Autoregressive Medical Image Segmentation via Next-Scale Mask Prediction
Tao Chen, Chenhui Wang, Zhihao Chen, Hongming Shan
TL;DR
AR-Seg tackles medical image segmentation by explicitly modeling inter-scale dependencies through a next-scale autoregressive framework. It introduces a multi-scale mask autoencoder to produce hierarchical token maps, a next-scale autoregressive segmentor that conditions on all previously predicted scales and an image embedding, and a consensus-aggregation strategy to fuse multiple samples. The segmentation likelihood is modeled as $p(r_1, cdots,r_K)=\prod_{k=1}^K p_\theta(r_k|r_1, cdots,r_{k-1}, c, f)$, and experiments on $LIDC-IDRI$ and BRATS 2021 demonstrate state-of-the-art performance with explicit coarse-to-fine visualization. This work improves robustness in anatomically variable regions and offers interpretable, progressive segmentation results that can support clinical decision-making.
Abstract
While deep learning has significantly advanced medical image segmentation, most existing methods still struggle with handling complex anatomical regions. Cascaded or deep supervision-based approaches attempt to address this challenge through multi-scale feature learning but fail to establish sufficient inter-scale dependencies, as each scale relies solely on the features of the immediate predecessor. To this end, we propose the AutoRegressive Segmentation framework via next-scale mask prediction, termed AR-Seg, which progressively predicts the next-scale mask by explicitly modeling dependencies across all previous scales within a unified architecture.
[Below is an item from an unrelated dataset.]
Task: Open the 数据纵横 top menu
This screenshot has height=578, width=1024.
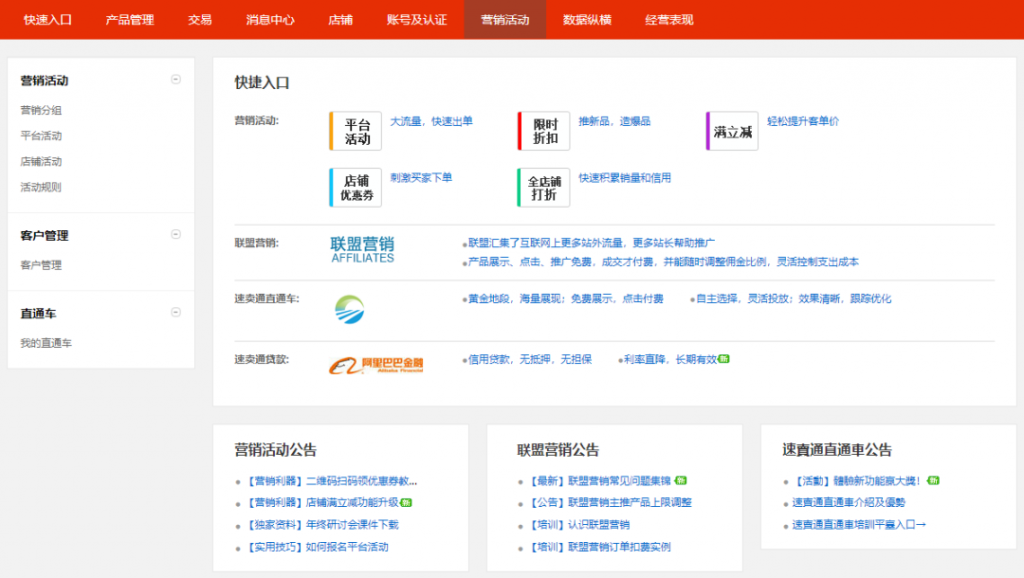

AR-Seg introduces three innovations: (1) a multi-scale mask autoencoder that quantizes the mask into multi-scale token maps to capture hierarchical anatomical structures, (2) a next-scale autoregressive mechanism that progressively predicts next-scale masks to enable sufficient inter-scale dependencies, and (3) a consensus-aggregation strategy that combines multiple sampled results to generate a more accurate mask, further improving segmentation robustness. Extensive experimental results on two benchmark datasets with different modalities demonstrate that AR-Seg outperforms state-of-the-art methods while explicitly visualizing the intermediate coarse-to-fine segmentation process.